Somehow, along the way, I internalized this idea that I couldn’t dance. I wasn’t allowed to. I shouldn’t make large movements as “the far girl,” which meant that I was no longer allowed to move my body in the ways that felt good to me. As well, I developed crippling anxiety about being less than perfect at anything, and of being seen to lack proficiency.

Long, long story short, I was a nominal adult for more than a decade before I realized I could give myself permission to dance, and to be terribly, stupidly bad at it no matter who was watching. At the center of this permission are the concepts that my body is mine to do with as I choose and I am allowed to be new at things. I know, it seems lame. But these ideas were new for me. They had never been verbalized, and their realization had an ultimately liberating effect that nothing else ever had.

It’s Not Just Good for the Body

There are a host of physical health benefits associated with regular dancing. Ranging from better cardiorespiratory health, musculoskeletal strength, and a reduced risk of osteoporosis, to heightened coordination and mental acuity, and core strength, the good things seem to just pile up on themselves.

But even beyond better mood and mood stability, which I lump in with physical benefits due to their neurotransmitter roots, there’s something more to the matter. Movement, even in the absence of formalized styles, is cathartic. It can help us release emotional and psychological weight or provide a healthy space in which we can bring old hurts or scars out into the light. It can allow us subtle emotional flexibility to reframe interpersonal problems.

So. Why don’t we dance more—with people and by ourselves, in a style or just to move our bodies in ways that feel good to us? Well, a good portion of the answer, although not all, has to do with American culture. We don’t really have a dance that we all learn to do in childhood, that forms a solid pillar of our community life and social identity. That is, not unless you count the Hokey Pokey.

What 2020 Did to the Damcefloor

While I could engage in an anthropological examination as to why that is and what it’s social impacts are, I think that’s an entry all its own. But I would make clear that it’s not that Americans don’t dance—it’s that we don’t have A Dance that all of us learn and regularly perform in communal gatherings.

We do, in fact, dance all the time. But not all of us, and not all in the same way. Or to the same sorts of music. There is little in the way of shared cultural history in our dancing. This, to me, is what an innate urge to move the body looks like when shaped by an individualistic culture. When the clubs shut their doors earlier this year, I think many people who did engage in public dancing suddenly stopped.

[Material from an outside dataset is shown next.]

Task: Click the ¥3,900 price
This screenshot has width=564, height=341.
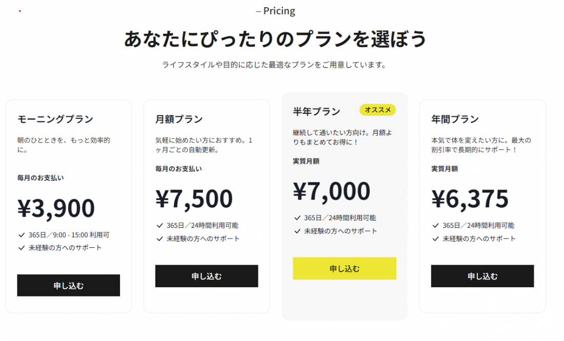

Perhaps they tried to continue their movement in the safety of their homes, listening to live-streams of their favorite genres. But with all the psycho-emotional pressures of the pandemic, I’m not sure many kept it up for long. We often don’t recognize what communal animals we really are until we can’t be. That cessation of ritual has a cost.

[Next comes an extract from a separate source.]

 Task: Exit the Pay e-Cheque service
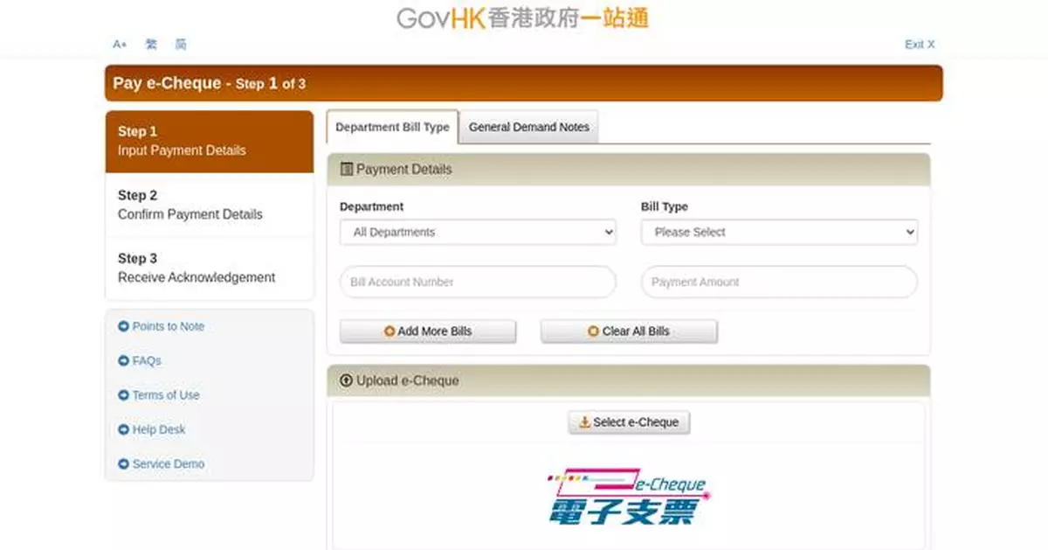pyautogui.click(x=919, y=44)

Spontaneous Batucada and Primal Movement

Samba and its child Batucada are Brazilian dances. You may have seen them in Carnival performances. The music is one of almost exclusively drums in the street context, and it is unmistakable. This morning, I woke with a need for the music, and, as I discovered, for the movement it inspires. So, naturally, I consulted the YouTube Oracle.

What began as a simple Samba dance interspersed with sips of coffee did not end when I paused to have a bath. Once I emerged from the bathroom with its fogged-over mirror and dense humidity, I went back to the music. It was my intention to listen a bit more while I dried my hair and dressed.

Good old YouTube had other plans. Thanks to my somewhat scattered tangle of music, the list suggestions soon strayed into the more primal and experimental tunes—the sort that draw deeply on indigenous rhythms and seem to imply some ritual significance.

I went with it, let my body move as it wished. And while I’m sure I looked ridiculous, that has little meaning in this context. The point was the movement itself, the sense and sensation of my body in 4D space-time.

There was something I can’t convey here, a feeling like a golden serpent running up through the core of my body as I moved in ways that seemed ugly or indelicate yet deeply satisfying. After 15 minutes, I had to stop, out of breath and slick with sweat. So much for that bath.

But I find that the benefit of my ungrateful and unskilled movement remains. Like the craving driven by a nutritional need, my body feels better for it, however strange it was. I feel better—lighter, clearer in the head, human. Not all medicine is ingested.